We present MovePose, an optimized lightweight convolutional neural network designed specifically for real-time body pose estimation on CPU-based mobile devices. The current solutions do not provide satisfactory accuracy and speed for human posture estimation, and MovePose addresses this gap. It aims to maintain real-time performance while improving the accuracy of human posture estimation for mobile devices. The network produces 17 keypoints for each individual at a rate exceeding 11 frames per second, making it suitable for real-time applications such as fitness tracking, sign language interpretation, and advanced mobile human posture estimation. Our MovePose algorithm has attained an Mean Average Precision (mAP) score of 67.7 on the COCO \cite{cocodata} validation dataset. The MovePose algorithm displayed efficiency with a performance of 69+ frames per second (fps) when run on an Intel i9-10920x CPU. Additionally, it showcased an increased performance of 452+ fps on an NVIDIA RTX3090 GPU. On an Android phone equipped with a Snapdragon 8 + 4G processor, the fps reached above 11. To enhance accuracy, we incorporated three techniques: deconvolution, large kernel convolution, and coordinate classification methods.
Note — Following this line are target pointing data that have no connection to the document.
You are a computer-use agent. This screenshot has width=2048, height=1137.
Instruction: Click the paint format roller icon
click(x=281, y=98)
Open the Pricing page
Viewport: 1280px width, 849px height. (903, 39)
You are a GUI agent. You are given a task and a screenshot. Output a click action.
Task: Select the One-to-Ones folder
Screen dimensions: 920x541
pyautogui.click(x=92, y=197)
Compared to basic upsampling, deconvolution is trainable, improves model capacity, and enhances the receptive field. Large kernel convolution strengthens these properties at a decreased computational cost. In summary, MovePose provides high accuracy and real-time performance, marking it a potential tool for a variety of applications, including those focused on mobile-side human posture estimation. The code and models for this algorithm will be made publicly accessible.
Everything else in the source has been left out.